Noi eravamo preparati al 50%, nel senso che Franz e Geo lo erano perfettamente, e Paola e io arrivavamo a sera stremate. Oltretutto negli ultimi giorni avevamo anche l’ossessione (e la frustrazione) degli “avvistamenti della Renate”. Il soggetto in questione è una simpatica e canuta signora altoatesina, dal fisico importante e dal sorriso contagioso, piuttosto distante dalla tipologia di “camminatrice-tipo”, che abbiamo incominciato a incontrare lungo il percorso fin dalla seconda tappa. La scena consueta era la seguente: noi alle 7 del mattino, finita la colazione, ci aggiustiamo agguerriti gli zaini e salutiamo “la Renate” che, bella paciosa, scende con calma e si accomoda a tavola. Quattro ore dopo, stanchi e sudati marci, alla fine di una salita, troviamo Renate tutta arzilla, tranquillamente seduta su un tronco, che sta facendo merenda e conversa piacevolmente con qualche altro camminatore di passaggio. La salutiamo superandola, continuiamo la nostra marcia, affrontiamo altre salite interminabili sotto il solleone e quasi a fine tappa, ormai sfranti di stanchezza, troviamo un bar dove bere una – o qualche – birra. E lì, al tavolino accanto, c’è già Renate seduta, che ci accoglie radiosa sollevando il boccale accompagnandolo con un entusiastico “prosit!!”. Stessa scena in albergo, al ristorante, nei punti caratteristici: superiamo Renate camminando al doppio della sua velocità e a un certo punto ce la ritroviamo davanti, fresca e riposata, come arrivata con il teletrasporto. Abbiamo cercato di scoprire il “trucco”: prende gli autobus? Fa l’autostop? Ma in realtà, considerato il tipo di tracciato quasi sempre immerso nei boschi e lontano dalle strade carrozzabili, non è affatto una procedura semplice da mettere in pratica. Il mistero resterà insoluto, temo; ma la nostra autostima (mia e di Paola) non ne è uscita molto bene.

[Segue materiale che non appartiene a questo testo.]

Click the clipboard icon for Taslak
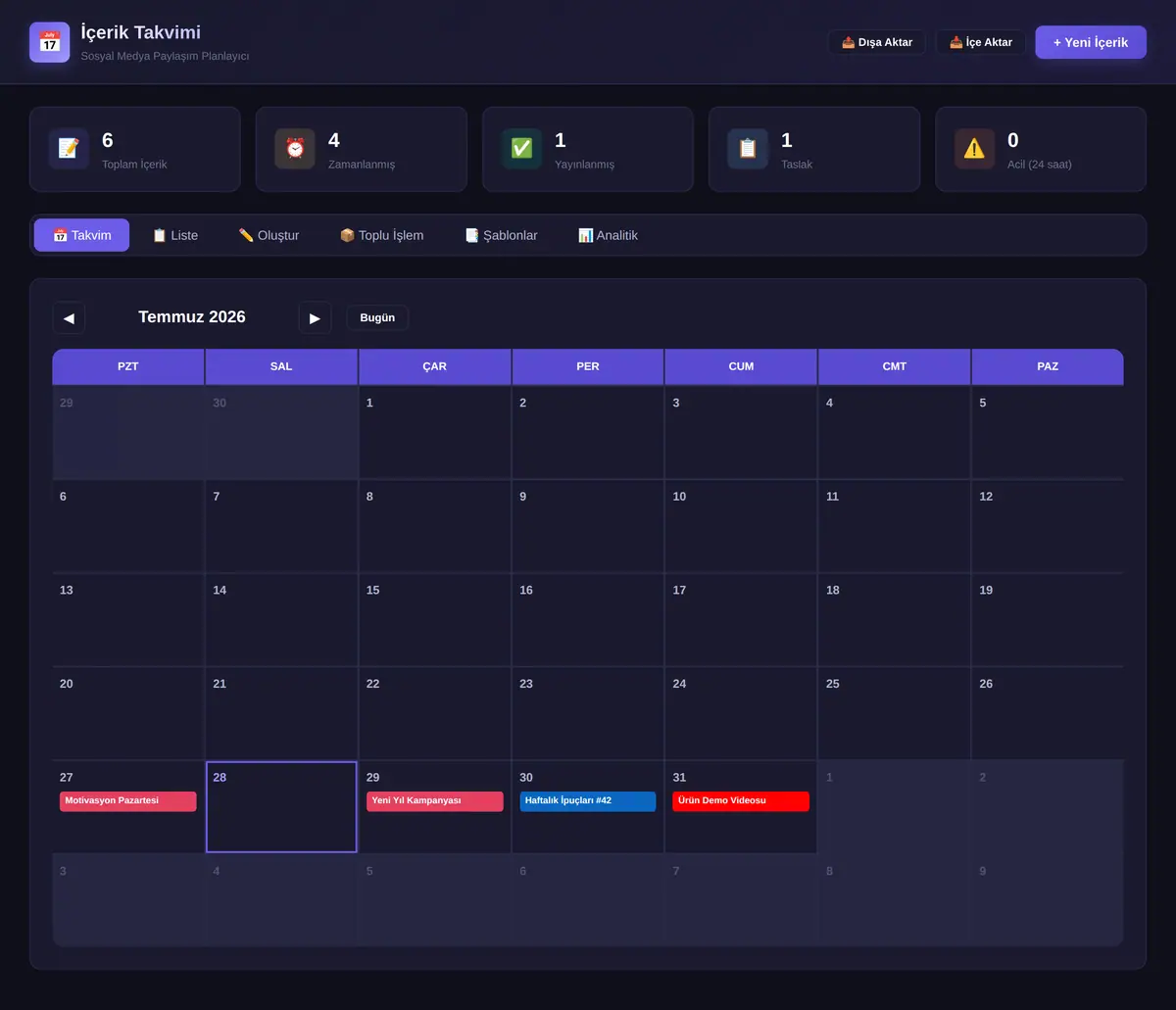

…intanto siamo quasi arrivati a Milano: fine del viaggio, e fine delle mie cronache. A cui aggiungo solo una nota, essenziale e doverosa: viaggiare in solitaria è molto bello; trovare nuovi compagni di viaggio è stimolante e interessante; ma partire con un piccolo gruppo di amici storici, con cui hai una confidenza e una consuetudine radicata da lunghi anni, è un’esperienza straordinaria. Se avete degli amici così, siete molto fortunati; e se riuscite a condividere con loro un’esperienza tanto intensa come un cammino di 120 km in mezzo alla natura, siete davvero fortunatissimi.